_EXERCISE BRIEF_
From the material that follows, please give the number of lines containing the string "badge", and that number alone.

* * *

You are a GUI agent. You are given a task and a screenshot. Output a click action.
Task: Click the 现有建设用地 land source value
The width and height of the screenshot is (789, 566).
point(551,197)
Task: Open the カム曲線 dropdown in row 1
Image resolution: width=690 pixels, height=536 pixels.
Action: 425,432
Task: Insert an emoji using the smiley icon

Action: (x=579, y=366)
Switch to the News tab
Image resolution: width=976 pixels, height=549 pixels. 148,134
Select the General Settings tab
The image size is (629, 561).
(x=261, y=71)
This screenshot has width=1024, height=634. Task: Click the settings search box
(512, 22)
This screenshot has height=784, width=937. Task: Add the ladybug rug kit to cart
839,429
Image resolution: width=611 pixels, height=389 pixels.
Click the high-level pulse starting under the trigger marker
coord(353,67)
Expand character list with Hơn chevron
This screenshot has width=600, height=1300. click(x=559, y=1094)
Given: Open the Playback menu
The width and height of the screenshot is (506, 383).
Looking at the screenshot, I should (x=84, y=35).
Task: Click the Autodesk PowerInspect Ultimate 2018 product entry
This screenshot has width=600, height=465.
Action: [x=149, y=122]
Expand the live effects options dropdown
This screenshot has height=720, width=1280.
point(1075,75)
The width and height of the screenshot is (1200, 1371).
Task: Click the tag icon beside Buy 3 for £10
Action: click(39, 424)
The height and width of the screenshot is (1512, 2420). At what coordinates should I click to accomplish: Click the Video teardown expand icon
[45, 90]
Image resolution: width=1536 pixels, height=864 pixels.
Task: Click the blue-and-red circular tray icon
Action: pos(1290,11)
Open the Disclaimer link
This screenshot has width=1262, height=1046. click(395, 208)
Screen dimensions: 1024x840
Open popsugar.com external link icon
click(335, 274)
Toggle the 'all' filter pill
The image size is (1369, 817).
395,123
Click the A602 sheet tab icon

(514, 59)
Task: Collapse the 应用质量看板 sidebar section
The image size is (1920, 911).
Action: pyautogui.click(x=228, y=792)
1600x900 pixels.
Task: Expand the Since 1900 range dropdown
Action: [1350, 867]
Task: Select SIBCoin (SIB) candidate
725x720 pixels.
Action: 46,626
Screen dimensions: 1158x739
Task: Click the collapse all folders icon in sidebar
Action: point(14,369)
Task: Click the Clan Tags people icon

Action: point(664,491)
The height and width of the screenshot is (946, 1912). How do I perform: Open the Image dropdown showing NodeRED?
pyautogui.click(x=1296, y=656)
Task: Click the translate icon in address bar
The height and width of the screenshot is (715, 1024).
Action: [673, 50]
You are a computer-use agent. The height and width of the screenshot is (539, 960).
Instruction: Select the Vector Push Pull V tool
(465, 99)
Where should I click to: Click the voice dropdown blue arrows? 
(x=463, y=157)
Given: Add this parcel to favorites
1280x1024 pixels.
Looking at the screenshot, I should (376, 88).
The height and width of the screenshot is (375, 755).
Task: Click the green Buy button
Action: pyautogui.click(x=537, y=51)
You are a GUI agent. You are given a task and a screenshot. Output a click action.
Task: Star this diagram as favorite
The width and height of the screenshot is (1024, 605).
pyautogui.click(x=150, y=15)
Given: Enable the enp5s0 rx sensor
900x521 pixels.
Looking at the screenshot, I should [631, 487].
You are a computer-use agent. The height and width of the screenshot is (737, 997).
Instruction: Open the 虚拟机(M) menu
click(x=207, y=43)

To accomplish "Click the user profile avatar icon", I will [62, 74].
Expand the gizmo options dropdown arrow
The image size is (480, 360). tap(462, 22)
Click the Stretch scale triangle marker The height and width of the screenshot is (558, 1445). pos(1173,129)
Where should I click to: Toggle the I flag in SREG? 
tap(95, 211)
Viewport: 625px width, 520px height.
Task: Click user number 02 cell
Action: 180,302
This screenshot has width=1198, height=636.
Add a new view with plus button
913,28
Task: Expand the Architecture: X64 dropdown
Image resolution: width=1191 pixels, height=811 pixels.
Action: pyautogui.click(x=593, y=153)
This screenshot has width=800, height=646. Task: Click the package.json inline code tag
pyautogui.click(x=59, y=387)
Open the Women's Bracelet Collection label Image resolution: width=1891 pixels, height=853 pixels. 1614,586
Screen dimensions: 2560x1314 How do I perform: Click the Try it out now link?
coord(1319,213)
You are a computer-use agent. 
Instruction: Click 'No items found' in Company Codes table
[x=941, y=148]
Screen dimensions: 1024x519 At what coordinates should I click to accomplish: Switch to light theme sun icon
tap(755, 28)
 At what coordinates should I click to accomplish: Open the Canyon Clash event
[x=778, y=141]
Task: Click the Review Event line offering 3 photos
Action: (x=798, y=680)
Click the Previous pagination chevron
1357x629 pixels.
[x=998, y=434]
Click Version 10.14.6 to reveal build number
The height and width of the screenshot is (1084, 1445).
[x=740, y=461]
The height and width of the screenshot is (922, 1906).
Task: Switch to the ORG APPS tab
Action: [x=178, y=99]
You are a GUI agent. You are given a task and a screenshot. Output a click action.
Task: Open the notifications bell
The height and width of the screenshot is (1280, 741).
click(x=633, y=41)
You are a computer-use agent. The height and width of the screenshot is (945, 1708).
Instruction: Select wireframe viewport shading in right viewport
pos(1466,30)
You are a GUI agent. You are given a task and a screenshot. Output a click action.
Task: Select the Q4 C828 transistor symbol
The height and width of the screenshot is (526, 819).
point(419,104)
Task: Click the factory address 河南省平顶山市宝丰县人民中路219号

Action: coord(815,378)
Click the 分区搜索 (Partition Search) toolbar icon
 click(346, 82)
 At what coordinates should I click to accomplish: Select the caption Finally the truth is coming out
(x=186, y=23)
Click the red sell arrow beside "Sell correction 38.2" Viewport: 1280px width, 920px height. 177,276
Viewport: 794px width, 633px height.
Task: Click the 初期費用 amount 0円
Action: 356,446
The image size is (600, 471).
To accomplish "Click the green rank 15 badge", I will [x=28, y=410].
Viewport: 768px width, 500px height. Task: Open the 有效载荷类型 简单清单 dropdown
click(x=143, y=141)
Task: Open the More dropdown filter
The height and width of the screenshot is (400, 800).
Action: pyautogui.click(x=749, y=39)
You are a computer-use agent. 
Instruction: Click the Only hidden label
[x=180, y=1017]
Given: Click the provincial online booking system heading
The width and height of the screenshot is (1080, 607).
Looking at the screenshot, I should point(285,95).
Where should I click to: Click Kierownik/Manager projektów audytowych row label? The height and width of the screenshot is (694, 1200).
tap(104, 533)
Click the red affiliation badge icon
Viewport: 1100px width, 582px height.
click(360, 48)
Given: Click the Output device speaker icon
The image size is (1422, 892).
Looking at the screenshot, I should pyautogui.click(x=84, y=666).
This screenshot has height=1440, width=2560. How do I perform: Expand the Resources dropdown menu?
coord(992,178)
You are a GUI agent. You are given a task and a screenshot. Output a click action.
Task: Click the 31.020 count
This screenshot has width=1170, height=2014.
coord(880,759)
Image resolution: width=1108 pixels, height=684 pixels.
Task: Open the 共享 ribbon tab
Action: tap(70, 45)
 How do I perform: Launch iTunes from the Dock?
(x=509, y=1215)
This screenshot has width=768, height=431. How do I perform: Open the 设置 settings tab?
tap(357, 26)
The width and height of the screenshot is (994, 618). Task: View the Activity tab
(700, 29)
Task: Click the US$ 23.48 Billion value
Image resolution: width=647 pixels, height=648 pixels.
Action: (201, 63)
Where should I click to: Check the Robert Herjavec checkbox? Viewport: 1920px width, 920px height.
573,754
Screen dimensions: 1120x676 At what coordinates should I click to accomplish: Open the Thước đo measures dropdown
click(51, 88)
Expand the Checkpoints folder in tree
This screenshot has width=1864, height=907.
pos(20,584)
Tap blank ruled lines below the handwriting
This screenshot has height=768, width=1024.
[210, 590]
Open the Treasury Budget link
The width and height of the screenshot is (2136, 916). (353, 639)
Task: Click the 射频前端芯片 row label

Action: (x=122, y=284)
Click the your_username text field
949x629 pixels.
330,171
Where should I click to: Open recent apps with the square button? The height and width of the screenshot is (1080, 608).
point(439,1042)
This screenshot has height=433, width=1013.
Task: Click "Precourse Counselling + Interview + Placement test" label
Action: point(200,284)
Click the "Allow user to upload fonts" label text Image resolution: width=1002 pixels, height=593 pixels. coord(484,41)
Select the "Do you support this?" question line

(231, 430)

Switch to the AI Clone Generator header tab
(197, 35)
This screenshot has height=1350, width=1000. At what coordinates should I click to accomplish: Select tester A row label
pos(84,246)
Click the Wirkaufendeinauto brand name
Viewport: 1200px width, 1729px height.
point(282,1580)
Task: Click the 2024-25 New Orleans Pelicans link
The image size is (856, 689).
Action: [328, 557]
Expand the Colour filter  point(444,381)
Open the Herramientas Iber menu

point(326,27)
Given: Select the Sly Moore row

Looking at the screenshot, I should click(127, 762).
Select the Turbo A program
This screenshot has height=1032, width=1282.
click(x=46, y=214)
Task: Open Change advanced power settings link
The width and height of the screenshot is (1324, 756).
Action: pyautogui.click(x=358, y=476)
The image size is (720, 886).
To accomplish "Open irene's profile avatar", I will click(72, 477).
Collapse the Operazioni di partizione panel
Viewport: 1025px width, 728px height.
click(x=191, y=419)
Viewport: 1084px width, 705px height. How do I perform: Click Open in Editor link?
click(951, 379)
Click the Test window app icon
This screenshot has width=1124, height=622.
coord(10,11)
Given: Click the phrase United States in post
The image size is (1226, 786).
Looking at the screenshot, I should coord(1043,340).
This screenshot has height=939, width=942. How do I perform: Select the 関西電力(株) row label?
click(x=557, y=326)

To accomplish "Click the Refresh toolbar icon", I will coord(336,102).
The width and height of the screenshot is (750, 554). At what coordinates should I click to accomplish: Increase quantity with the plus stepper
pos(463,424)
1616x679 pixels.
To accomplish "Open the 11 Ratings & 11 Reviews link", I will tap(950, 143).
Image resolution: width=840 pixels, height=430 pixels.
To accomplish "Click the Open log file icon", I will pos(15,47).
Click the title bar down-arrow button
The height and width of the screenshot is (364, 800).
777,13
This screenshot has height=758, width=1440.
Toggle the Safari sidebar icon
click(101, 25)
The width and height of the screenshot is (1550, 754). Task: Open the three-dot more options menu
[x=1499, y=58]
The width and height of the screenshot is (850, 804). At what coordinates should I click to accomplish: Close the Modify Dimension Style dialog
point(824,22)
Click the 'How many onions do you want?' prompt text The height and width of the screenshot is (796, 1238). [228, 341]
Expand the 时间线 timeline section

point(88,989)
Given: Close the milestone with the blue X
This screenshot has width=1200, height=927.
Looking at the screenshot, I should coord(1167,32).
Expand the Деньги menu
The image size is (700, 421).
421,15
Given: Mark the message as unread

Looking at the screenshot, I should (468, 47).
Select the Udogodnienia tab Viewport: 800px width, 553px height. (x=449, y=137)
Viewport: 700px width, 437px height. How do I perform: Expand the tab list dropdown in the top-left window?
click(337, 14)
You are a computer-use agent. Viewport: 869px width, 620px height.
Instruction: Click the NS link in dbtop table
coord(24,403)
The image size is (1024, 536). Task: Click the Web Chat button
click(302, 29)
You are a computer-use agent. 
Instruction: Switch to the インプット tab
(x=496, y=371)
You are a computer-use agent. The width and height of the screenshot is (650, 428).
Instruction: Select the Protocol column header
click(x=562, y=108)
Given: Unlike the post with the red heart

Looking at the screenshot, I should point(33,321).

* * *

_FINISHED TASK_
2